Profiling operates on some example workload. Often the automated integration and unit tests will be a convenient way to accomplish that.

This codebase does not appear to achieve its design goals.

I would not be willing to delegate or accept maintenance tasks on it.

Using sub-lists isn't as efficient as using subsets. So this optimized part of the code will use subsets to achieve the goal of ensuring input is valid, and that it follows the combinatorial rules I desire.

I was able to achieve better than O(N^2) time with this optimization at least for input validation.

I create a dictionary for S so that all(element in S_dict for element in SL)is O(1) rather than O(N). Before executing all(element in S_dict for element in SL), I make sure len(SL) == 3 so that it always remains constant time.

To disregard multiple permutations of a subset, I sort SL in ascending order as virtually {3,2,1}, {1,3,2} is all the same {1,2,3} when in ascending order. This is much better than checking all 6 possible permutations. I use a dictionary to keep track of multiple permutations.

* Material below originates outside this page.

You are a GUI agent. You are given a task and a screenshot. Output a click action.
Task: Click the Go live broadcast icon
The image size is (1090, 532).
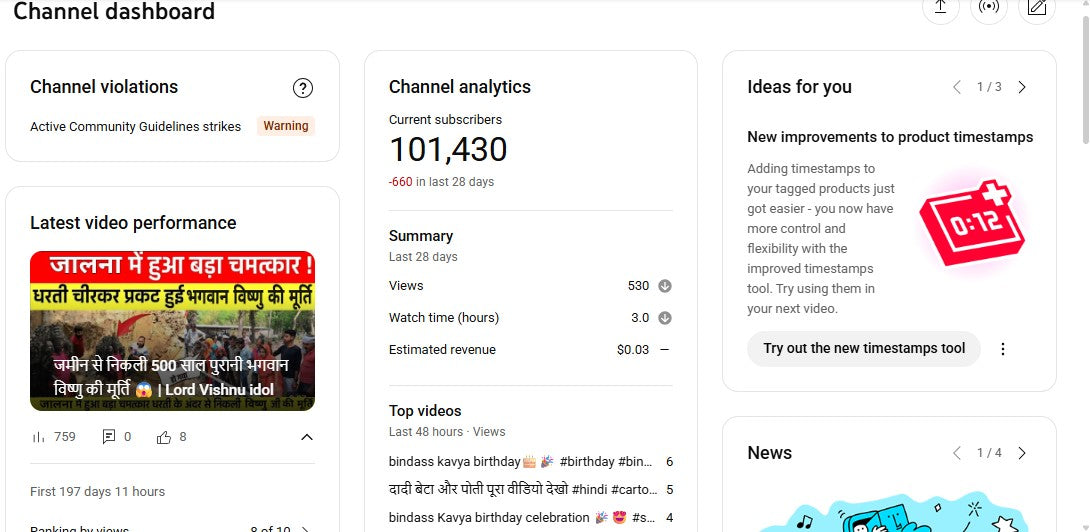pyautogui.click(x=988, y=8)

This also accounts for duplicate subsets so {1,2,3} won't be in there more than once.

Since this is all done with one loop of C, its better than O(N^2) time.

S = [5,24,33,564,234,12]
S_dict = {element: True for element in S}
C = {5,33,24},{24,5,33},{45,46,47},{24,46,33}

valid_subsets_dict = {}
valid_subsets = []
for SL in C:
# Make sure that subsets have 3 elements
if len(SL) == 3:
# Make sure only subsets with elements in S are considered
if all(element in S_dict for element in SL):
# Remove multiple permutations of subsets and only
# allows one occurence of a subset
# Does not affect the correctness of deciding if a solution exists
# because you only need one permutation to form a solution.
if tuple(sorted(SL)) not in valid_subsets_dict:
valid_subsets_dict[tuple(sorted(SL))] = True
# Since sets aren't subscribtable I have to convert them to a list.
# I have to touch the subsets to perform the reduction.
valid_subsets.append(list(SL))


There's no need to keep looping through C multiple times that adds to the complexity of the heuristic.

I've noticed I didn't need to loop through C to get the sums, instead I can do it while transforming C.

# Create a dictionary to map elements in S to their indices in new_S
index_mapping = {element: new_S[index] for index, element in enumerate(S)}

# Define N for Subset Sum dynamic solution
N = sum(new_S)
# sums from the collection of transformed subsets
sums = []
# Mapping new C
for SL in C:
for j in range(len(SL)):
# Use the dictionary to map the elem to its corresponding value in new_S
SL[j] = index_mapping[SL[j]]
sums.append(sum(SL))

• I like it, looks like an improvement! (Though I do recommend you embrace the whole def function aspect of programming, perhaps with type annotations + docstring.)